#### GIVEN ENTRIES ####

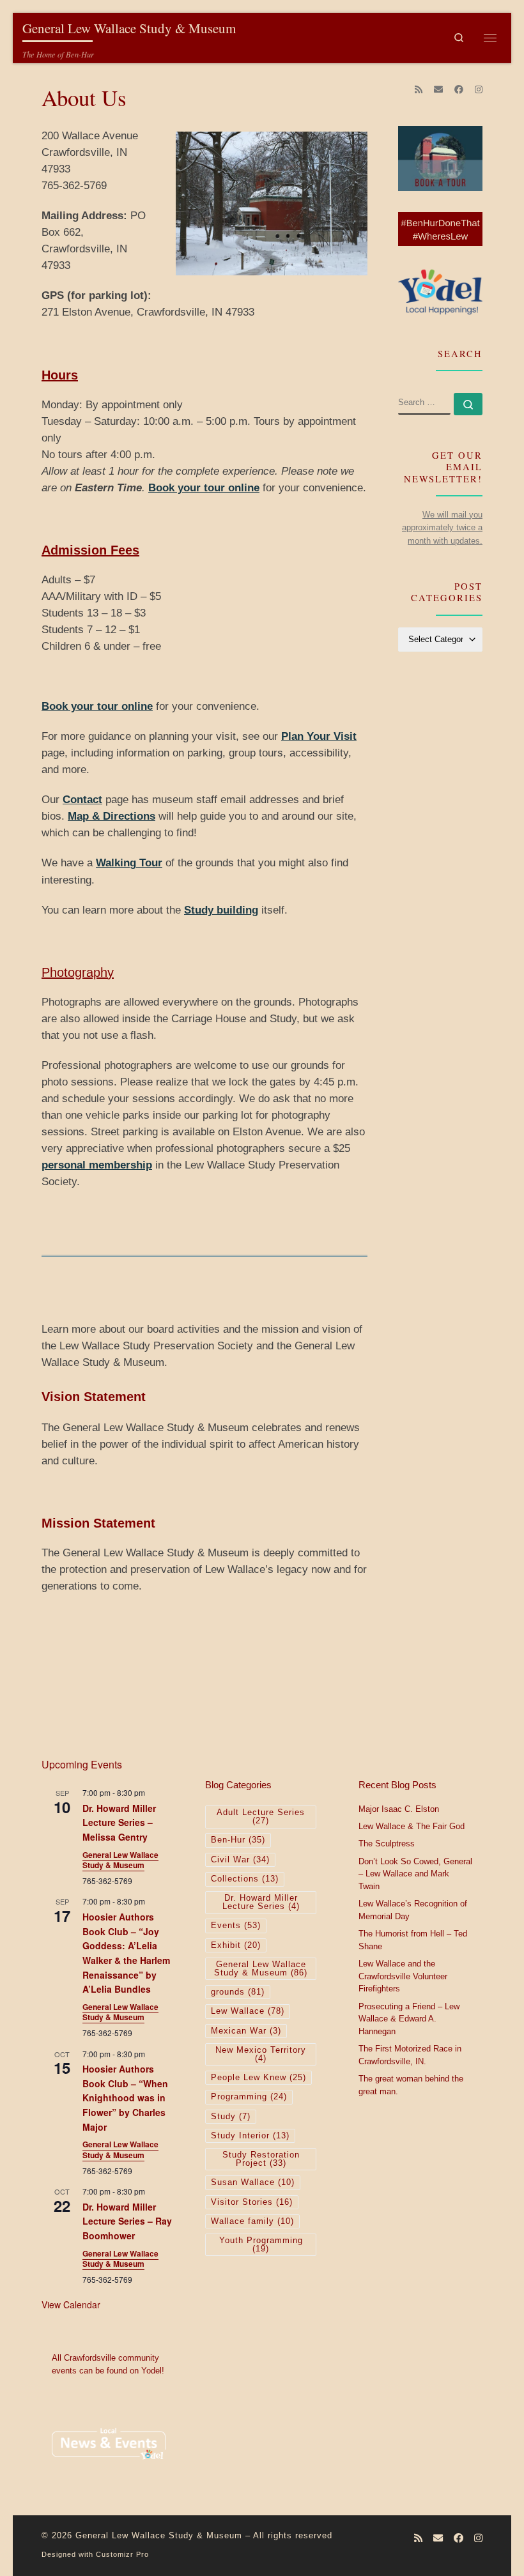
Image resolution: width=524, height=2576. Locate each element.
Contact (82, 799)
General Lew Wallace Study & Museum (120, 1860)
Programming (249, 2096)
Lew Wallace (247, 2011)
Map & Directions (111, 816)
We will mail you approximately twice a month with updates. (442, 528)
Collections (245, 1878)
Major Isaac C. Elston (398, 1809)
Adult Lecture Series (261, 1816)
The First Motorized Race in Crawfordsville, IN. (409, 2055)
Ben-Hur (238, 1840)
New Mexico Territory (260, 2054)
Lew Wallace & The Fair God (411, 1826)
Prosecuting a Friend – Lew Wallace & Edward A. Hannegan (408, 2019)
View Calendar (71, 2304)
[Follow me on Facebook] (458, 90)
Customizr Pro (122, 2554)
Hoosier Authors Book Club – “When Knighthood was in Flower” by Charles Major (125, 2097)
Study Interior (250, 2135)
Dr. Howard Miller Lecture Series (261, 1902)
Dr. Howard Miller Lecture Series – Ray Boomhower (127, 2221)
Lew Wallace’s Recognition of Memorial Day (412, 1910)
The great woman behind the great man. (410, 2085)
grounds (238, 1992)
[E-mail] (438, 90)
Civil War (240, 1859)
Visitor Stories (252, 2202)
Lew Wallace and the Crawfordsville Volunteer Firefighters (402, 1976)
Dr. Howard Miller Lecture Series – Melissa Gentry (119, 1822)
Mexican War (246, 2031)
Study (230, 2116)
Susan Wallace (253, 2182)
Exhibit (236, 1945)
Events (236, 1925)
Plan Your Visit (319, 736)
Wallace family (252, 2221)
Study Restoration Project (261, 2159)
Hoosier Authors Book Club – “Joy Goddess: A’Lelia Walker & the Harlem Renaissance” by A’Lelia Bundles (126, 1952)
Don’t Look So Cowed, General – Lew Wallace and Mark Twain (415, 1874)
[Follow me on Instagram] (478, 90)
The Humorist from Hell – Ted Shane (412, 1940)
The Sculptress (386, 1843)
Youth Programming (261, 2244)
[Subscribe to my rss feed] (418, 90)
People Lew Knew (258, 2077)
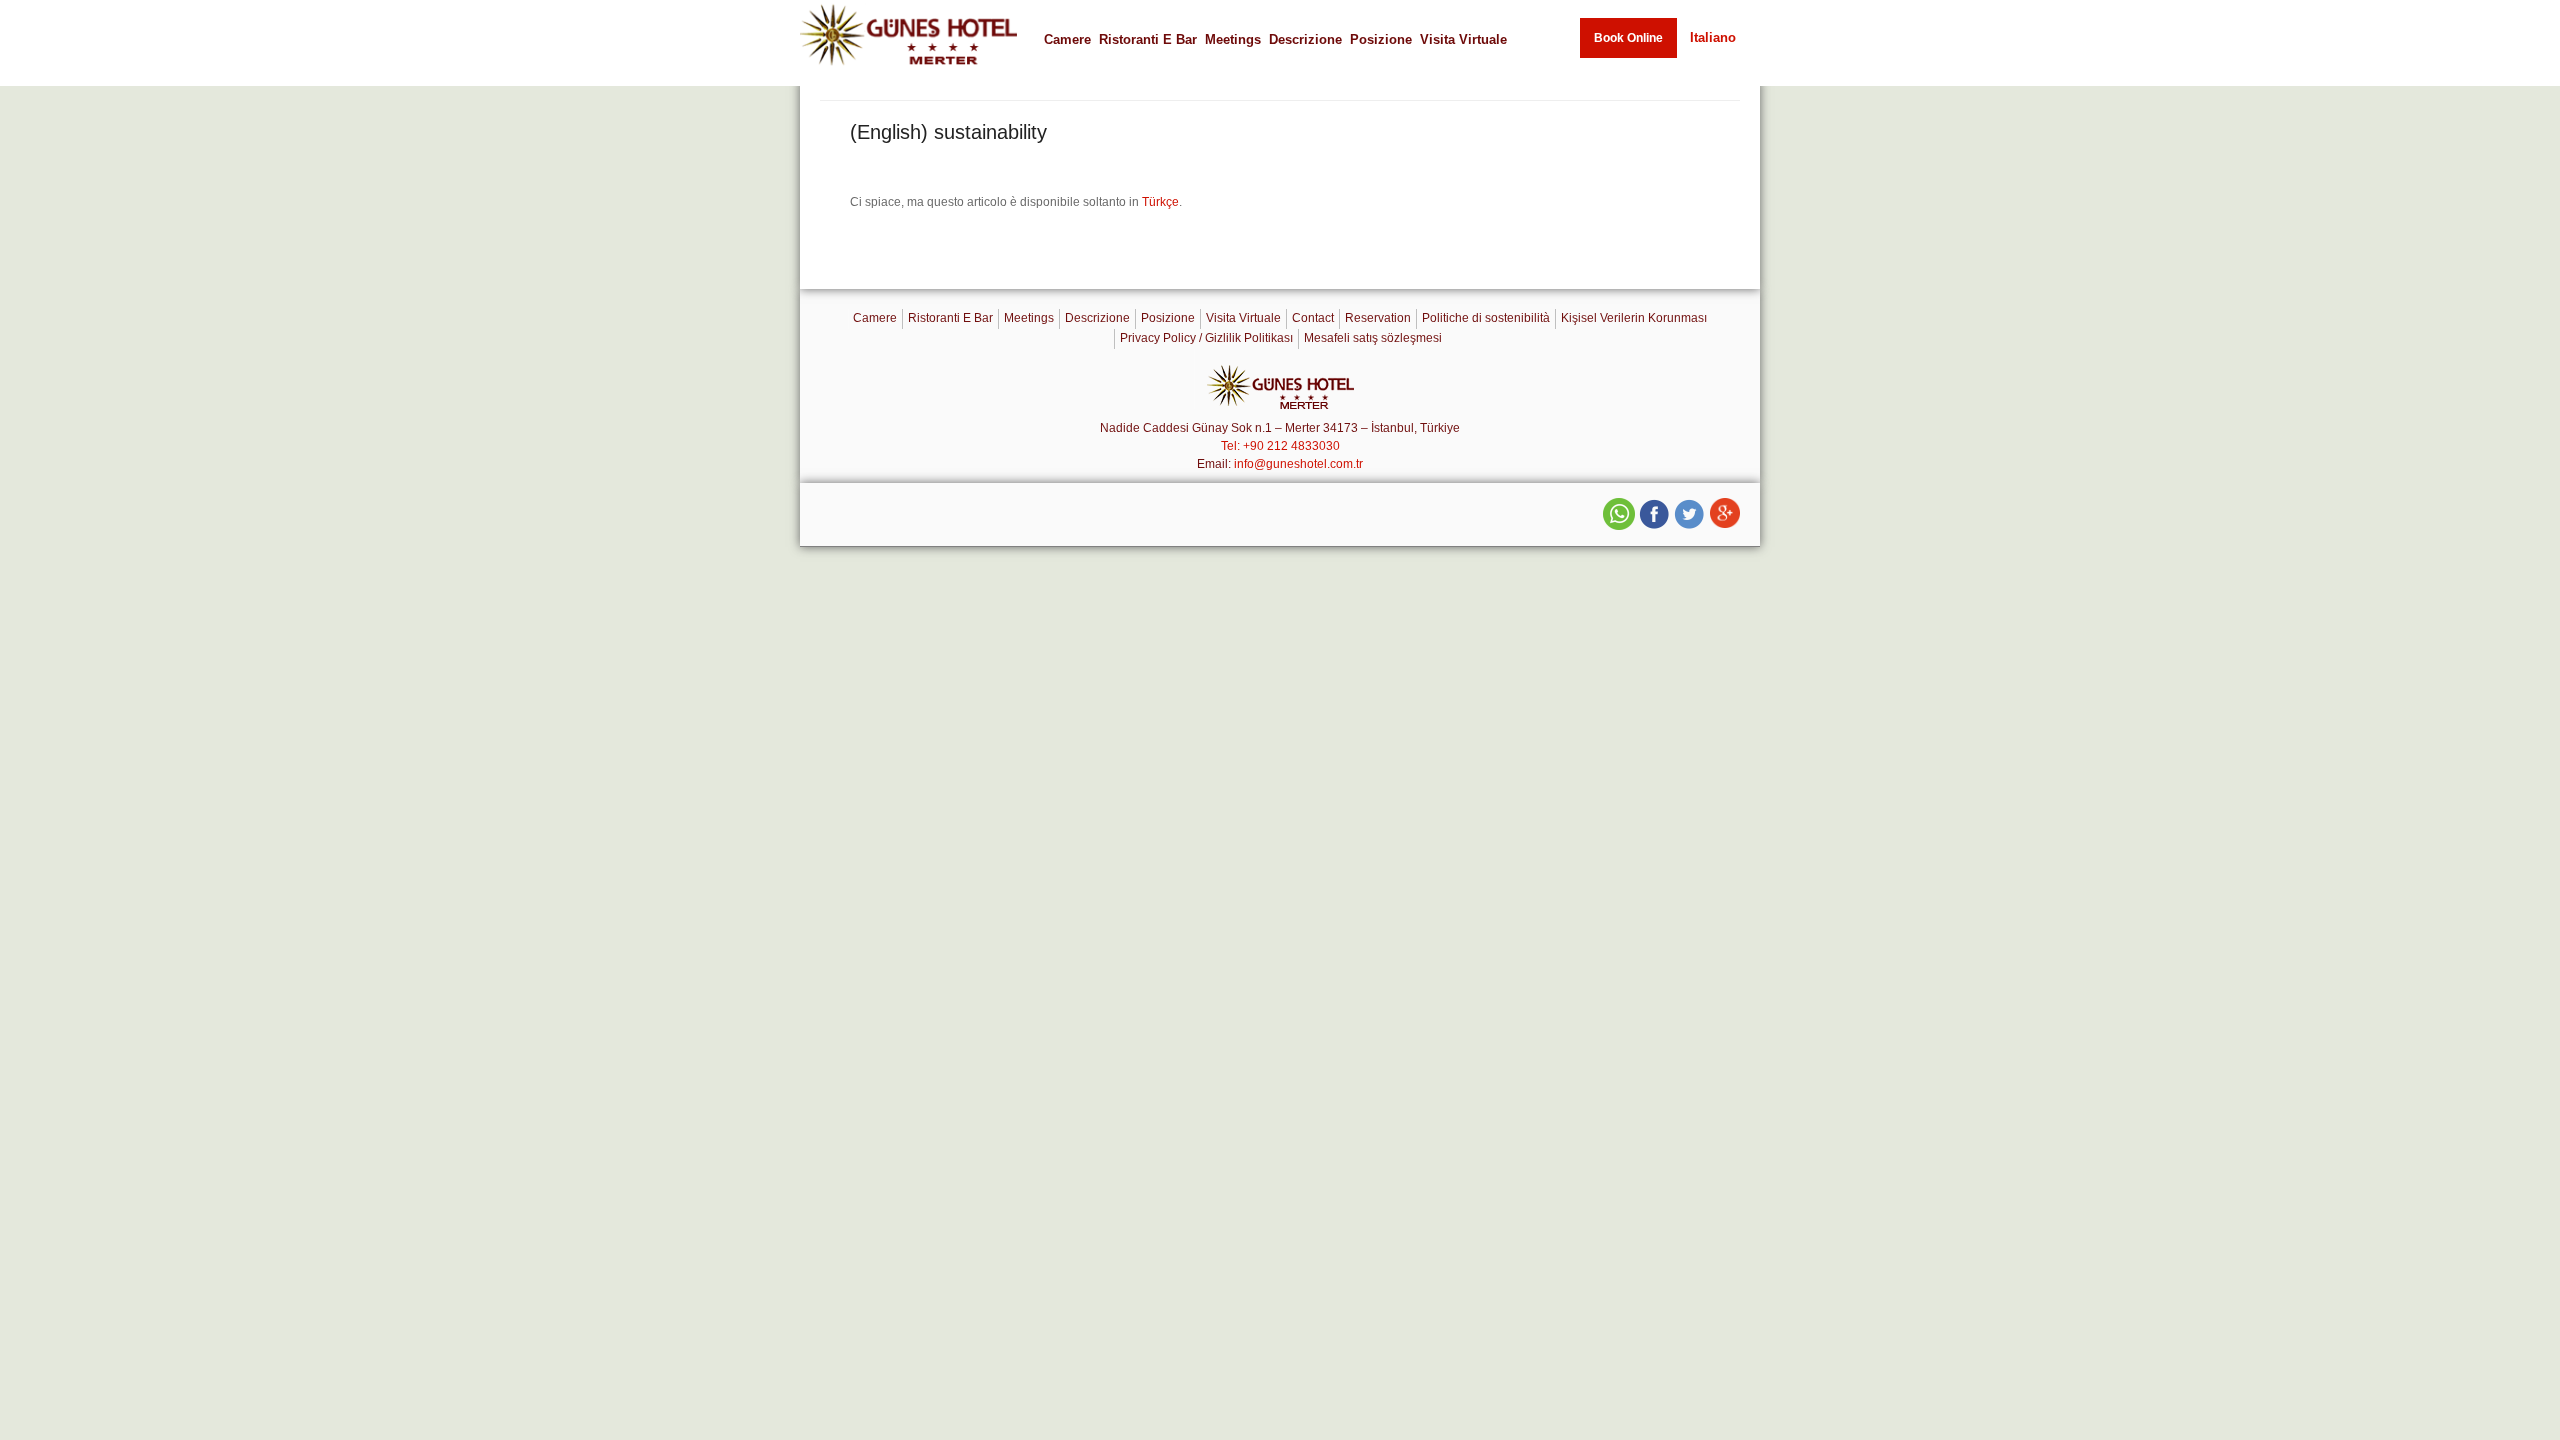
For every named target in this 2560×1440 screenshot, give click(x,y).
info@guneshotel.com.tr (1298, 464)
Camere (1067, 39)
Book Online (1628, 38)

####

WHAT THIS TASK INVOLVES >> In the listing, find every line with the word "Follow" and return it.

WRITTEN SOLUTION >>
[Follow me on Facebook] (458, 90)
[Follow me on Instagram] (478, 90)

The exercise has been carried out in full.